■ **EXERCISE REQUIREMENTS**
State the number of lines in these records that include the string "with", and say nothing more.
++++ EXERCISE MATERIALS
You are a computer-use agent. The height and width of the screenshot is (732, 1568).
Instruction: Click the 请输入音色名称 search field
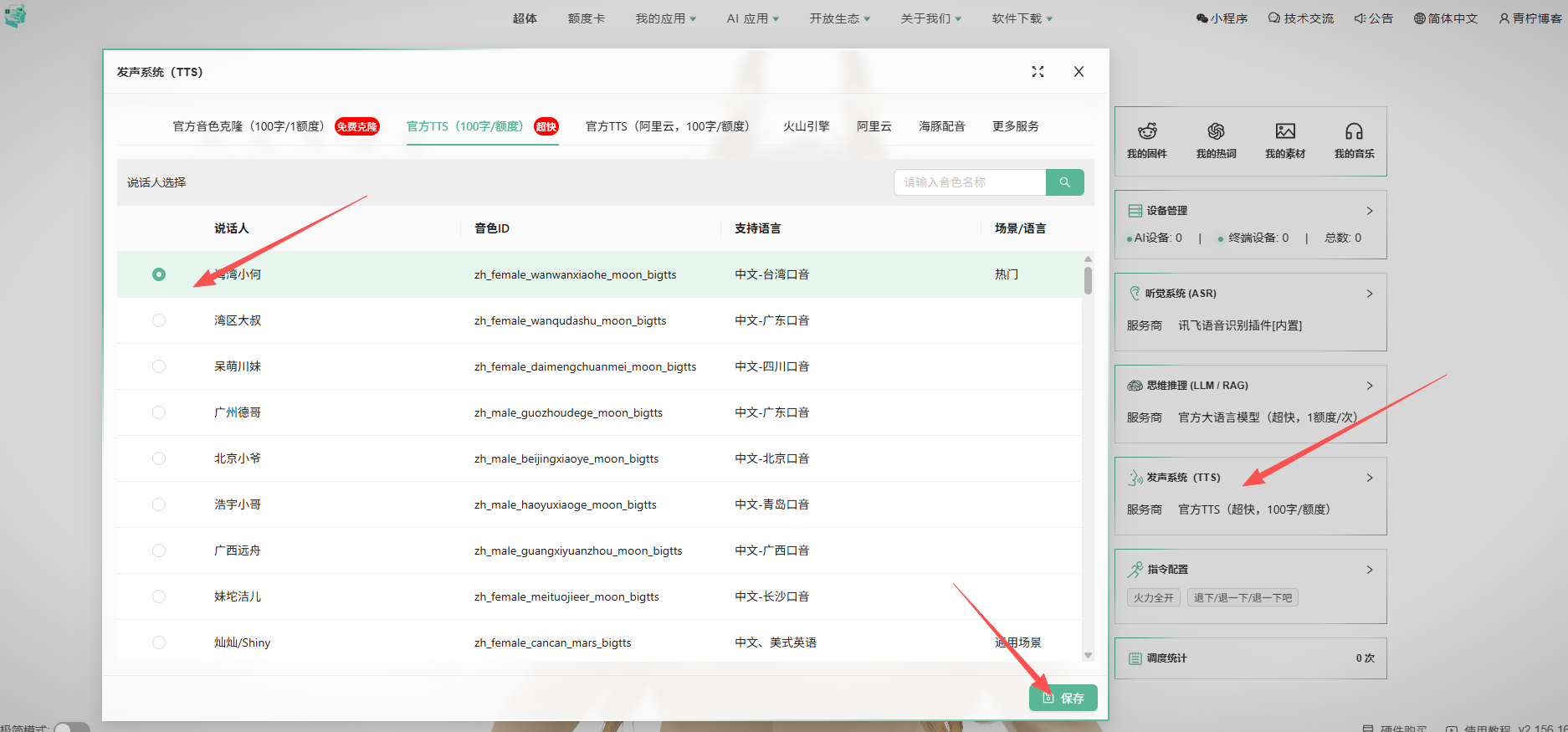click(969, 182)
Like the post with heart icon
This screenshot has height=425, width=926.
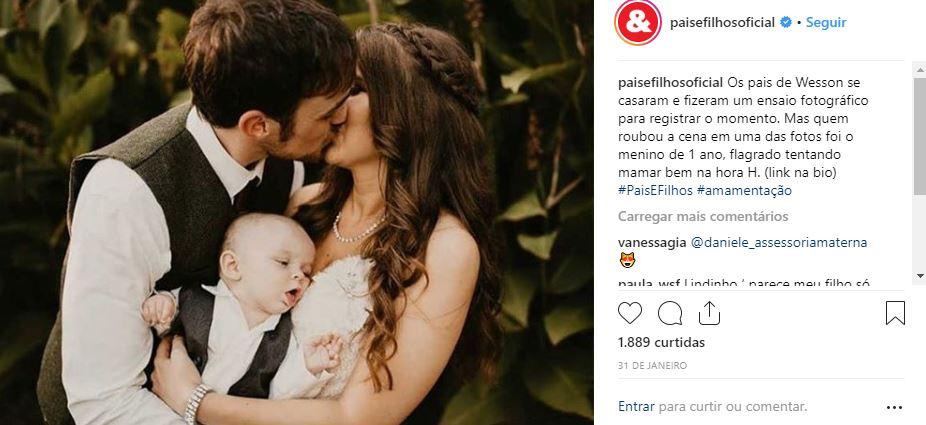[630, 313]
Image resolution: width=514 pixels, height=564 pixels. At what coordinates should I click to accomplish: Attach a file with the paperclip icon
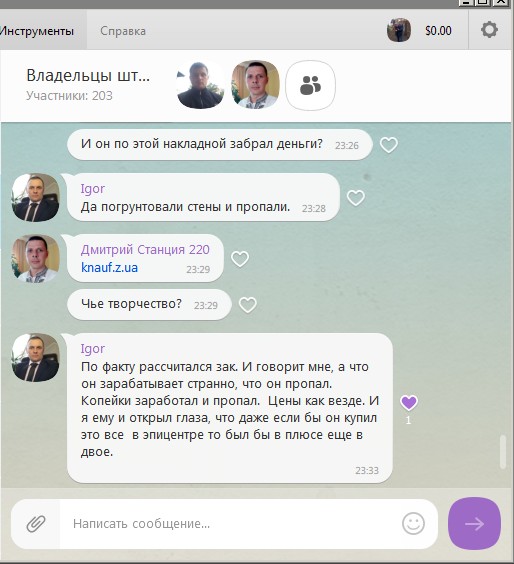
++++++++
■ **SOLUTION TO THE PROBLEM**
2